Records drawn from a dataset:

——————

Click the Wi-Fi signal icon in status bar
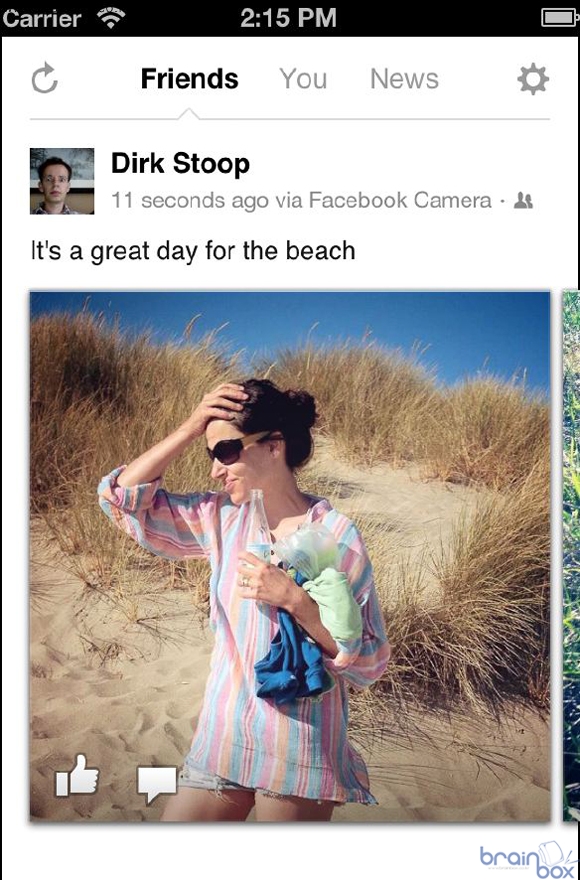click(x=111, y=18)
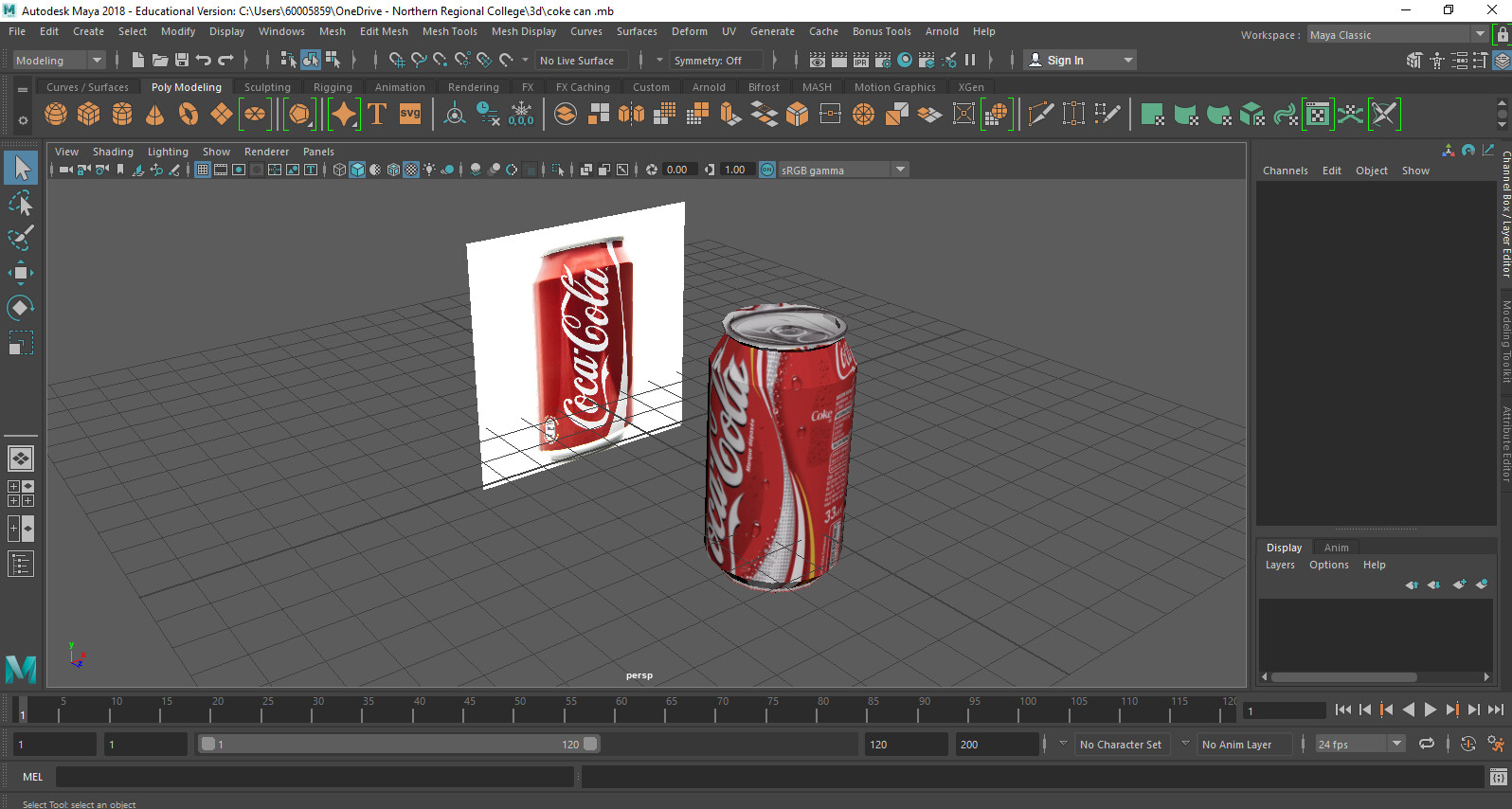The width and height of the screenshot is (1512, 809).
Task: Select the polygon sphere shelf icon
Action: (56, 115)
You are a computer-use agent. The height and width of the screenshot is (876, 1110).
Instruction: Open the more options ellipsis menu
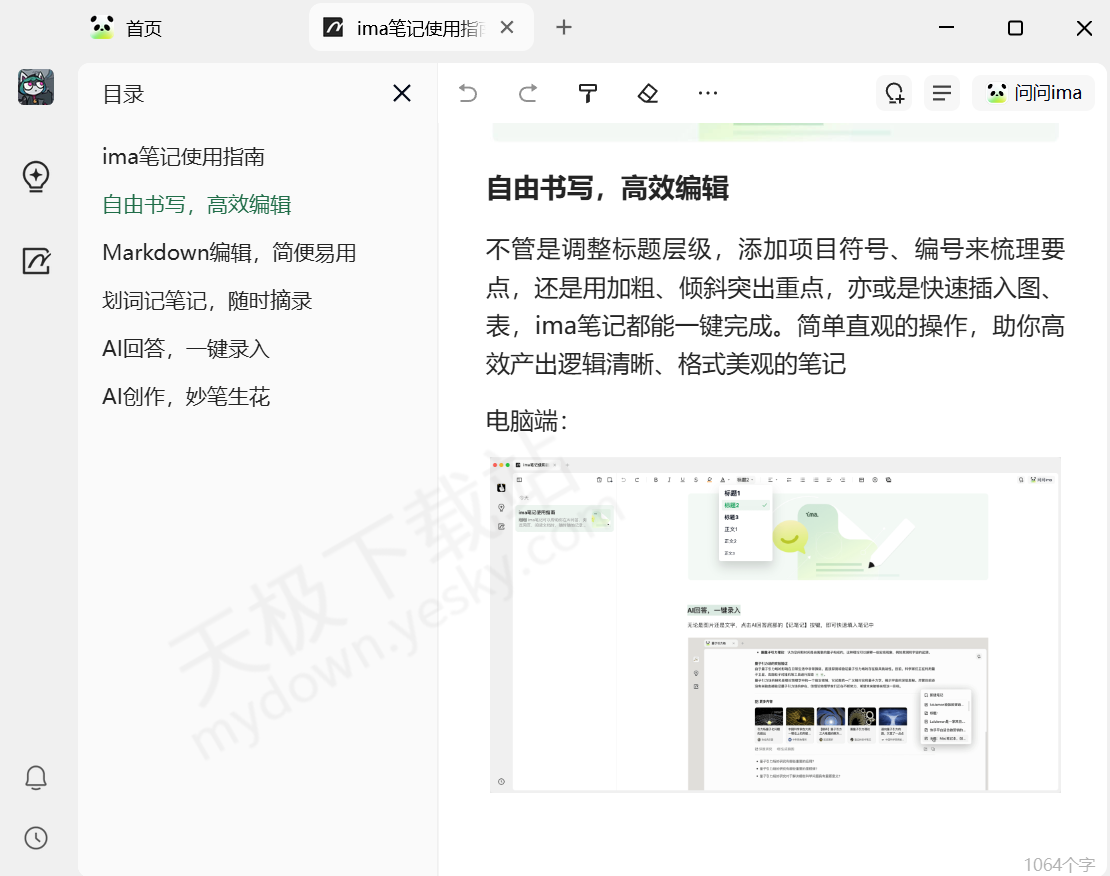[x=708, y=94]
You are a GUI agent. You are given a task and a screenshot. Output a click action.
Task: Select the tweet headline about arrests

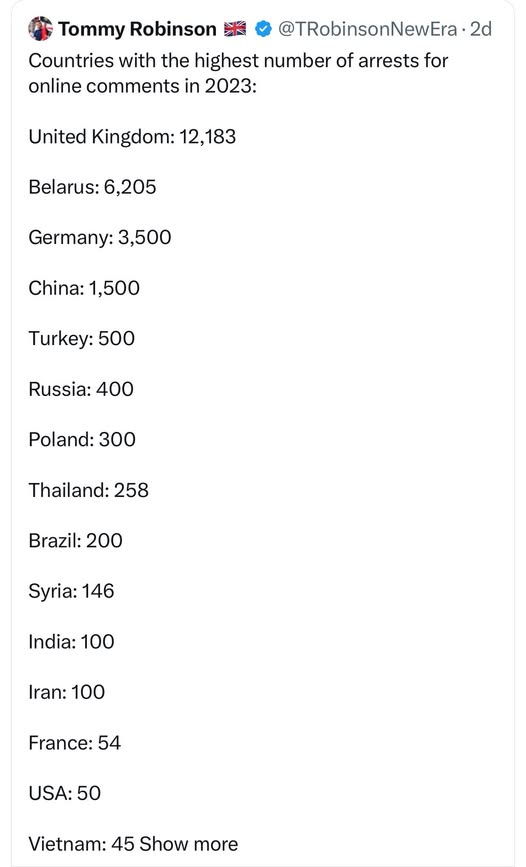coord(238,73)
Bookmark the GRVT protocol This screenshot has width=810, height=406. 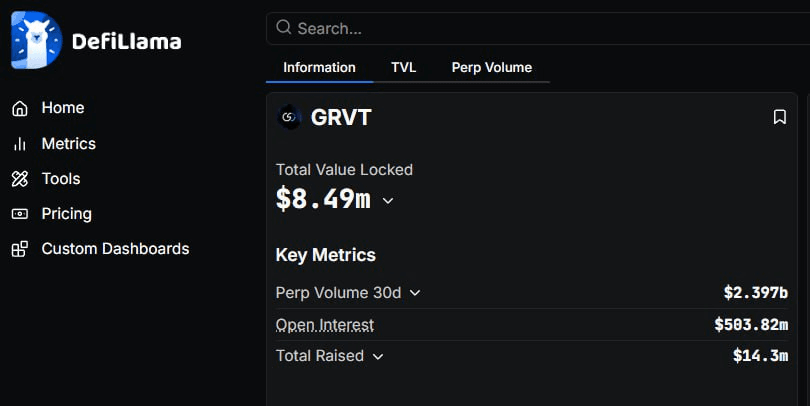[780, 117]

——————

# What is needed
Go line by line through the records and copy those that contain the word "agent".

# Exercise output
You are a computer-use agent. The height and width of the screenshot is (876, 1110).
You are a GUI agent. You are given a task and a screenshot. Output a click action.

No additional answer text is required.